Segment Open

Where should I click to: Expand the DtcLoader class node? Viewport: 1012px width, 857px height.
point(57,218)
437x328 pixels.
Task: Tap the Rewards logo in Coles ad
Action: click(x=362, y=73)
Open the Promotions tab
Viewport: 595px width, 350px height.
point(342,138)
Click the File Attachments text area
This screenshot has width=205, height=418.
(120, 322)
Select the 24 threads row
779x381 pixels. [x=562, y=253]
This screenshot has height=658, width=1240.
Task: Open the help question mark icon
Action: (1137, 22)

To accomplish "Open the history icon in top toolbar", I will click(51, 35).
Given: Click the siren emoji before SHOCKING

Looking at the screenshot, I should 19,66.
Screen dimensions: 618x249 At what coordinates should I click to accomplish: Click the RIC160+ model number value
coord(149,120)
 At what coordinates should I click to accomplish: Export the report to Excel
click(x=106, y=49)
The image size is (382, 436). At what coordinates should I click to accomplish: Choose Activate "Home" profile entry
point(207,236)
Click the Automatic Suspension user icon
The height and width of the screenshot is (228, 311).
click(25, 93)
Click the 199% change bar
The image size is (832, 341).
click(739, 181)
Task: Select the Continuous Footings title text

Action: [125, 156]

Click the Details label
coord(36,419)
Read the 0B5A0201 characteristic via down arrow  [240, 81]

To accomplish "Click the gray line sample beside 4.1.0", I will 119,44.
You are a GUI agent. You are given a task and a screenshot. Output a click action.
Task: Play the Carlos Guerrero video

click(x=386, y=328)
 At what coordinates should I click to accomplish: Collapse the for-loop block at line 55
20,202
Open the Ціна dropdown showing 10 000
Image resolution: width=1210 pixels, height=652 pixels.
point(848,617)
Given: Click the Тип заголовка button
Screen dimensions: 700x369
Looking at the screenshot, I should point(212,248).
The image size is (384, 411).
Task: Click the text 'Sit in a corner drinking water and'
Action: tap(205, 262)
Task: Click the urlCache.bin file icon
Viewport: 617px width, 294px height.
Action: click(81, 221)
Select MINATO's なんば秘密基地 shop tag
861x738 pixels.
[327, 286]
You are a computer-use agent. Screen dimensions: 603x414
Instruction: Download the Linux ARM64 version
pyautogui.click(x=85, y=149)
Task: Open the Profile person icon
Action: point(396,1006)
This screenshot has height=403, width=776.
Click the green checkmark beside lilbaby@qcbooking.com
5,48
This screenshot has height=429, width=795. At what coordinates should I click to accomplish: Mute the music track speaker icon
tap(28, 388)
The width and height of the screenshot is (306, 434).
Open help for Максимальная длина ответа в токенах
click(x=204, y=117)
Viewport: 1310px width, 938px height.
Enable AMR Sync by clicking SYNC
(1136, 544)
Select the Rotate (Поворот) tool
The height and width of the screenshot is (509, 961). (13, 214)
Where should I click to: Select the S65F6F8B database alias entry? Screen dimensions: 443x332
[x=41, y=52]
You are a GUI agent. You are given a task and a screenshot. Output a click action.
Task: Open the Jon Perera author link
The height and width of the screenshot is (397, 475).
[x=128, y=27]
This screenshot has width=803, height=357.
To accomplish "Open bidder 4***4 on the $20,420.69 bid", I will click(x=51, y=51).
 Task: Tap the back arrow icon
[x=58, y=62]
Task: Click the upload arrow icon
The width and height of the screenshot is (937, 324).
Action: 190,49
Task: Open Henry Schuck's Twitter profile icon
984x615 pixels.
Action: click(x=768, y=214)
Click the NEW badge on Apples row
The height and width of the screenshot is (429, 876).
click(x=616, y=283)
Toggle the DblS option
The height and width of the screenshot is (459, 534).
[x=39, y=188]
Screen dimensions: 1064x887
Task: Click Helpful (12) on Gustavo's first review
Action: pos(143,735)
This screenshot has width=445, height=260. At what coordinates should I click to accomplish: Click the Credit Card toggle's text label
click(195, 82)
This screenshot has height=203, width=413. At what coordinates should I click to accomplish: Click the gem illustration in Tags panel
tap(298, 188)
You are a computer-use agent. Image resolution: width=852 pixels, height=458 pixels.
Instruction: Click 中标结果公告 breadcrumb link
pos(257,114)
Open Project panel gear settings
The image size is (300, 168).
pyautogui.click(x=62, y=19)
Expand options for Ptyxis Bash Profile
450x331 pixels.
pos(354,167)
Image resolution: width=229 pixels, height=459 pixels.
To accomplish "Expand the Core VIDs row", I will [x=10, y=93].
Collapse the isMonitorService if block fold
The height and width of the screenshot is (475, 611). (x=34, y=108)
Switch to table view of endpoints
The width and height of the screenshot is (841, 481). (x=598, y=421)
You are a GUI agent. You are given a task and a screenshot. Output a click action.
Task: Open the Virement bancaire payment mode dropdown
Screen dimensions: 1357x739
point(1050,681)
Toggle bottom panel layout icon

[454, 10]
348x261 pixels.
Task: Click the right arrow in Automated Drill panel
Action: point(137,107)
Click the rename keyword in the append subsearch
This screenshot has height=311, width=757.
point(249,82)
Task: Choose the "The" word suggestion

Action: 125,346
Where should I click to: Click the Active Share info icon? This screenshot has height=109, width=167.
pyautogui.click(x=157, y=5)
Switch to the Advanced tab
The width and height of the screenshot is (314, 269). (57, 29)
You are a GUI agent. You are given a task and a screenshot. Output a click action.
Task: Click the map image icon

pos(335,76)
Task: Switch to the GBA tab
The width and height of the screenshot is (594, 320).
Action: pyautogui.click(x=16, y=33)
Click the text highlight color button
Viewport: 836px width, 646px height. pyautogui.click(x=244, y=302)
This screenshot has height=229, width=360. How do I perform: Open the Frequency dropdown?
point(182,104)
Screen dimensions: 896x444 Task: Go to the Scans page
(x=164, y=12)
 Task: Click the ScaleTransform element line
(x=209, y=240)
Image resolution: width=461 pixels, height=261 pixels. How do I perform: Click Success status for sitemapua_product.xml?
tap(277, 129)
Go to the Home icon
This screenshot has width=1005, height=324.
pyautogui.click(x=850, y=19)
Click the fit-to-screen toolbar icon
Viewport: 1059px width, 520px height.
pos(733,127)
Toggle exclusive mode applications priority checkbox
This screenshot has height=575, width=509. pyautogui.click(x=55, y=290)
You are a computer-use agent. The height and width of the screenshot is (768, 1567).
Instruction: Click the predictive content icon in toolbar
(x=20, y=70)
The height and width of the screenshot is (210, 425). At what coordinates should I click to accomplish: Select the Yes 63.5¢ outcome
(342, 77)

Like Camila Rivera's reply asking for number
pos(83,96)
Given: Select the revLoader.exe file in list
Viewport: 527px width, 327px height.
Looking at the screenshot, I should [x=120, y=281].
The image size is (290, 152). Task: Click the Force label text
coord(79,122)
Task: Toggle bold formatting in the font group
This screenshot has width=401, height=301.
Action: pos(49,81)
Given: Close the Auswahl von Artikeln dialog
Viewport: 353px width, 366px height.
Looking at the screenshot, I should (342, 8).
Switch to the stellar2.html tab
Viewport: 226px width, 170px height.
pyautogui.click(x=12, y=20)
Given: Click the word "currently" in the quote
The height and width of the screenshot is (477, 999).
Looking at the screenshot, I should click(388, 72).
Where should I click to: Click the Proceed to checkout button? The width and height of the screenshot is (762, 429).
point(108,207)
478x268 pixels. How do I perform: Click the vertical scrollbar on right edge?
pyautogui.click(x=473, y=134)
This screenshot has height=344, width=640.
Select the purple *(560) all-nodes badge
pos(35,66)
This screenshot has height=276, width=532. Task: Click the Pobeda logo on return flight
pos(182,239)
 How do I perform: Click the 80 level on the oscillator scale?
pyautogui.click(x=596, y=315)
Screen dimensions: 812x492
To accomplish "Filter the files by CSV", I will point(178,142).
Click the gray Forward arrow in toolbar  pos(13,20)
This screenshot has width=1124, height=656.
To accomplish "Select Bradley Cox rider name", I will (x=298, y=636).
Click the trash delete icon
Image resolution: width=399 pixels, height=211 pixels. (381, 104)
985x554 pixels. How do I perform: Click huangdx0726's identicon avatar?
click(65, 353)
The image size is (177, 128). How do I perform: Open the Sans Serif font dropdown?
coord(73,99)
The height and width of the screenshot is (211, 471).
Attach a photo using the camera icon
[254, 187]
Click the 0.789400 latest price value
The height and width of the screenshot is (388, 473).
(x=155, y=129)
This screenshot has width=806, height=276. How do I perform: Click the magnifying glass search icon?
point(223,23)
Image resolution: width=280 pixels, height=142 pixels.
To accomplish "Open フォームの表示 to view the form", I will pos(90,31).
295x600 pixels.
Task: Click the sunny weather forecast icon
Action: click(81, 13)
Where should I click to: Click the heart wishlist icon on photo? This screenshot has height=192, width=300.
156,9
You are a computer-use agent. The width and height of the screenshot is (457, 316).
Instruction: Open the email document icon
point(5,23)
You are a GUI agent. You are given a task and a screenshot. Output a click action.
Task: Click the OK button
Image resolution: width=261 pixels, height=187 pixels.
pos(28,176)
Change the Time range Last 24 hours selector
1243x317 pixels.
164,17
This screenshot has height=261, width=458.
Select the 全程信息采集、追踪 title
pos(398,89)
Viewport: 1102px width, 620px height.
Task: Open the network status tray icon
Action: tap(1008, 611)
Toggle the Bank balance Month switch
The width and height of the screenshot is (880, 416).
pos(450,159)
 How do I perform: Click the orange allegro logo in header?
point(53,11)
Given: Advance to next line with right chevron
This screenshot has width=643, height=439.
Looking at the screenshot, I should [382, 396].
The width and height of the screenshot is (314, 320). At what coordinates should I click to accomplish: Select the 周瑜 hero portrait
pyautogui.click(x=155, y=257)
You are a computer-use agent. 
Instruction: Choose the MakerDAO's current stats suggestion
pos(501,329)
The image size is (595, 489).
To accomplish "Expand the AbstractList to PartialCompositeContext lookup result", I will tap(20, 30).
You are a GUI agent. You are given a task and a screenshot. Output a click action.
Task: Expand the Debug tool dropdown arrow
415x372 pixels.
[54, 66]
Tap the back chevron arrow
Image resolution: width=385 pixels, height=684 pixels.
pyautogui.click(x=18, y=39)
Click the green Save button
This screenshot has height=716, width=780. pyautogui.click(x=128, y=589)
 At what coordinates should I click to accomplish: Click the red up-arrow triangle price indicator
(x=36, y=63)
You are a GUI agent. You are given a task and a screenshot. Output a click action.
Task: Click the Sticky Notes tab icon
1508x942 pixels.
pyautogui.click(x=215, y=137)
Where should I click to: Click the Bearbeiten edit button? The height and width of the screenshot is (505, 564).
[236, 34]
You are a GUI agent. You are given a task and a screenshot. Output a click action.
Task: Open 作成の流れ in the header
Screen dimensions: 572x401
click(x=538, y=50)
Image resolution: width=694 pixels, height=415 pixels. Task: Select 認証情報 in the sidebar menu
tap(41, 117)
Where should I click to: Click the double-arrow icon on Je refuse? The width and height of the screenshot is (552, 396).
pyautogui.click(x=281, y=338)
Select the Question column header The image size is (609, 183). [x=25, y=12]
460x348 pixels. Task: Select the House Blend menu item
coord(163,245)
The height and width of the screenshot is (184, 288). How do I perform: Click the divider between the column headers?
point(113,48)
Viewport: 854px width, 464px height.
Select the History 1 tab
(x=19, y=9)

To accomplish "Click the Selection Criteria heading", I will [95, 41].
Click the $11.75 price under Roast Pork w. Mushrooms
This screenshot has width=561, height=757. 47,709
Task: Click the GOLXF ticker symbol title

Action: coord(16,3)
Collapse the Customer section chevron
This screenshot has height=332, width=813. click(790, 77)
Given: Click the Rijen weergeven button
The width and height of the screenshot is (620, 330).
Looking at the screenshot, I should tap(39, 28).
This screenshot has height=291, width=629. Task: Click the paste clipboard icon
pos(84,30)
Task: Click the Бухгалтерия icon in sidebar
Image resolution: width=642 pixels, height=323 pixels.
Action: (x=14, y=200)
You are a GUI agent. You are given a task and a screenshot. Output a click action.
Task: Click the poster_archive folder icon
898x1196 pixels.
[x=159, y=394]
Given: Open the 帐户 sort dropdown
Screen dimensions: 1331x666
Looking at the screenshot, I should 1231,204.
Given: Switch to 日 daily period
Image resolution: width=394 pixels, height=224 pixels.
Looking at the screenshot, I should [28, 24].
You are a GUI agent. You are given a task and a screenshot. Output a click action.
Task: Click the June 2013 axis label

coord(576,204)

Segment Closed

**Task item**
Retype exactly the lines of the data above that fall between the line with "Where should I click to: Click the Active" and the line with "Task: Switch to the GBA tab", inclusive, and add nothing.

**Answer area**
Where should I click to: Click the Active Share info icon? This screenshot has height=109, width=167.
pyautogui.click(x=157, y=5)
Switch to the Advanced tab
The width and height of the screenshot is (314, 269). (57, 29)
You are a GUI agent. You are given a task and a screenshot. Output a click action.
Task: Click the map image icon

pos(335,76)
Task: Switch to the GBA tab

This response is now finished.